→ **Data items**
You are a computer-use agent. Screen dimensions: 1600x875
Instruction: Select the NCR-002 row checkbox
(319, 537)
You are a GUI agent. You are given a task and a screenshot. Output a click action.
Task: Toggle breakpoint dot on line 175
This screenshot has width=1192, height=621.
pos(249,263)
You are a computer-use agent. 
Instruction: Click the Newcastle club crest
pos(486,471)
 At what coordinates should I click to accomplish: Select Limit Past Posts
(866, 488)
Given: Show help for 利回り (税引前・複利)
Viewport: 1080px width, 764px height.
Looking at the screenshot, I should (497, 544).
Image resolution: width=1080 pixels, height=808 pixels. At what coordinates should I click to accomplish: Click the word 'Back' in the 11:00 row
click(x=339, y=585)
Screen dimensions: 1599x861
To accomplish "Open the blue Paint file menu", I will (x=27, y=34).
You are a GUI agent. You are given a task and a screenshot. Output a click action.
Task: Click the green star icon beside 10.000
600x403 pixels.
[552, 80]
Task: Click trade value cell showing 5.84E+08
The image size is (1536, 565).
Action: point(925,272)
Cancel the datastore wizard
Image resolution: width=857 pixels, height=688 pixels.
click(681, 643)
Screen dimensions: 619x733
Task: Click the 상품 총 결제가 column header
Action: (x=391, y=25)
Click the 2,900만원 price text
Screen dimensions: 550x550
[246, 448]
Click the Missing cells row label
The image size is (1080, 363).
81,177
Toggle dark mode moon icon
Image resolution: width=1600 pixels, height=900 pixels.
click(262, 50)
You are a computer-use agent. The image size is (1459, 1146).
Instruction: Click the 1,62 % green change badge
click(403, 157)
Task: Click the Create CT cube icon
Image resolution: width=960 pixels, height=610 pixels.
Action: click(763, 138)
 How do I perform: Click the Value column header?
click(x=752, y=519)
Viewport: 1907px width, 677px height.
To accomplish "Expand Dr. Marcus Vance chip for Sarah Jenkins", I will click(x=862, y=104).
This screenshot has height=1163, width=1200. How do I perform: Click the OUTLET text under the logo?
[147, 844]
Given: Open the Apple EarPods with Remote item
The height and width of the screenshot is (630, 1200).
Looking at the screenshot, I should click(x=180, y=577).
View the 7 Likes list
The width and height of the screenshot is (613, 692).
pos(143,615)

→ **PROBLEM DESCRIPTION**
Would you please repeat all the entries exactly as written?

→ **COMPLETED TASK**
You are a computer-use agent. Screen dimensions: 1600x875
Instruction: Select the NCR-002 row checkbox
(319, 537)
You are a GUI agent. You are given a task and a screenshot. Output a click action.
Task: Toggle breakpoint dot on line 175
This screenshot has width=1192, height=621.
pos(249,263)
You are a computer-use agent. 
Instruction: Click the Newcastle club crest
pos(486,471)
 At what coordinates should I click to accomplish: Select Limit Past Posts
(866, 488)
Given: Show help for 利回り (税引前・複利)
Viewport: 1080px width, 764px height.
Looking at the screenshot, I should (497, 544).
Image resolution: width=1080 pixels, height=808 pixels. At what coordinates should I click to accomplish: Click the word 'Back' in the 11:00 row
click(x=339, y=585)
Screen dimensions: 1599x861
To accomplish "Open the blue Paint file menu", I will (x=27, y=34).
You are a GUI agent. You are given a task and a screenshot. Output a click action.
Task: Click the green star icon beside 10.000
600x403 pixels.
[552, 80]
Task: Click trade value cell showing 5.84E+08
The image size is (1536, 565).
Action: point(925,272)
Cancel the datastore wizard
Image resolution: width=857 pixels, height=688 pixels.
click(681, 643)
Screen dimensions: 619x733
Task: Click the 상품 총 결제가 column header
Action: (x=391, y=25)
Click the 2,900만원 price text
Screen dimensions: 550x550
[246, 448]
Click the Missing cells row label
The image size is (1080, 363).
81,177
Toggle dark mode moon icon
Image resolution: width=1600 pixels, height=900 pixels.
click(262, 50)
You are a computer-use agent. The image size is (1459, 1146).
Instruction: Click the 1,62 % green change badge
click(403, 157)
Task: Click the Create CT cube icon
Image resolution: width=960 pixels, height=610 pixels.
Action: click(763, 138)
 How do I perform: Click the Value column header?
click(x=752, y=519)
Viewport: 1907px width, 677px height.
To accomplish "Expand Dr. Marcus Vance chip for Sarah Jenkins", I will click(x=862, y=104).
This screenshot has height=1163, width=1200. How do I perform: Click the OUTLET text under the logo?
[147, 844]
Given: Open the Apple EarPods with Remote item
The height and width of the screenshot is (630, 1200).
Looking at the screenshot, I should click(x=180, y=577).
View the 7 Likes list
The width and height of the screenshot is (613, 692).
pos(143,615)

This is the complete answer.